**O que fazer**
Continue a análise do jogo Visage, começando logo depois da última linha mostrada.

Visage é um jogo extremamente pesado, com temas altamente adultos e gráficos de cair o queixo. Com fortes inspirações no playable teaser do falecido Silent Hills – que ficou mais conhecido pela sigla P.T. -, Visage foi iniciado em 2016 através do Kickstarter por fãs da obra que Hideo Kojima viria a lançar juntamente a Guillermo Del Toro alguns anos atrás, pelos braços da Konami. Com a saída de Kojima da empresa japonesa, Silent Hills ficou pra história e vivo nas lembranças dos amantes de jogos de terror psicológico. Porém, isso foi o suficiente para que títulos similares começassem a ser feitos com base em Silent Hills.
Como um grande aficionado por games com temáticas de horror desde os primórdios de minha vida como gamer, confesso que fiquei empolgado na época com a divulgação de um possível retorno da franquia Silent Hill em outra perspectiva, ao mesmo tempo que considero o terror baseado em jumpscare um dos mais baixos existentes. Fica a dúvida: Visage é realmente um terror psicológico como afirma ou mais um produto que faz uso de sustos para colocar medo no jogador?
Desenvolvimento: SadSquare Studio
Distribuição: SadSquare Studio
Jogadores: 1 (local)
Gênero: Terror, Aventura
Classificação: 14 anos
Português: Interface e Legendas
Plataformas: PC, Xbox One e PS4
Duração: 4.5 horas (campanha)/14 horas (100%)

**Registros listados**
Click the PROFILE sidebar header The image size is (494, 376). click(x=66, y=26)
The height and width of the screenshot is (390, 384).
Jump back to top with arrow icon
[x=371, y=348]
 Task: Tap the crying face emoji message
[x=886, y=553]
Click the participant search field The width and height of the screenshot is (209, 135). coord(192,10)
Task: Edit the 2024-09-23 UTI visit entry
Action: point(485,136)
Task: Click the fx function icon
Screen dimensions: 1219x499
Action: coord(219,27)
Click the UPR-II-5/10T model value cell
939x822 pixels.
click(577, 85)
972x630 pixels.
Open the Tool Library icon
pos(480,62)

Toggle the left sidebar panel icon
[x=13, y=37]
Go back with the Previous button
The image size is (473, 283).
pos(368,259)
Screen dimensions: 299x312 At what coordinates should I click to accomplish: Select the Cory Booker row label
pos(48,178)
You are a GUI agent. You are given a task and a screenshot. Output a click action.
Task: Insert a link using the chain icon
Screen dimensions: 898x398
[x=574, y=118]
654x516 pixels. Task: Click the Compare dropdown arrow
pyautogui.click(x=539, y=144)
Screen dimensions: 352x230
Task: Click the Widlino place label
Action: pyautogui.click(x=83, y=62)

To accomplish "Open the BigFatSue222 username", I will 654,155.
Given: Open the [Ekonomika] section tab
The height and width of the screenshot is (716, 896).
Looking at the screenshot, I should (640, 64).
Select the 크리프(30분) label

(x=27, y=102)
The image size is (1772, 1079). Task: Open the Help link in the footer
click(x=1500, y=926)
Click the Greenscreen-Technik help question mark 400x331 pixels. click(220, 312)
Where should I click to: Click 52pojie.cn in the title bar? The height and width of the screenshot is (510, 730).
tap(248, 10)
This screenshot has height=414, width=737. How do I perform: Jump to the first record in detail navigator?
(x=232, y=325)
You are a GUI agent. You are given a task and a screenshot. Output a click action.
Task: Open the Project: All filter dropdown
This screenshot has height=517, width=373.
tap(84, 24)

**Resultado**
Uma casa maligna
O enredo tem início em uma casa terrivelmente escura, num cenário noturno e completamente favorável para criar a ambientação aterrorizante e dar calafrios na espinha do jogador. Temos o controle em nossas mãos após a cutscene inicial, a qual apresenta um homem atirando em sua família em sequência e acaba se suicidando após eliminar todos ao seu redor no quarto. São cenas pesadas e de violência exposta, sem o medo de mostrar sangue e frieza através de gráficos bem acima da média – levando em consideração que se trata de um produto independente.
Visage possui uma jogabilidade muito focada em exploração, interação com o cenário e objetos espalhados por aí. É possível abrir gavetas, portas e adentrar os cômodos da enorme casa e ter a sensação constante de que algo estará ali para te pegar quando você menos espera. E provavelmente estará mesmo. Existem momentos do tipo, dignos de cenas que provavelmente fazem parte de algum pesadelo que você já teve em algum momento da vida. São vultos passando, pessoas sem rosto surgindo no meio do nada e caminhando para um cenário sem luz, ruídos que incomodam a audição do jogador e vários outros elementos que mexem com o psicológico, mas grande parte destes ocorridos são dependentes da mecânica de sanidade.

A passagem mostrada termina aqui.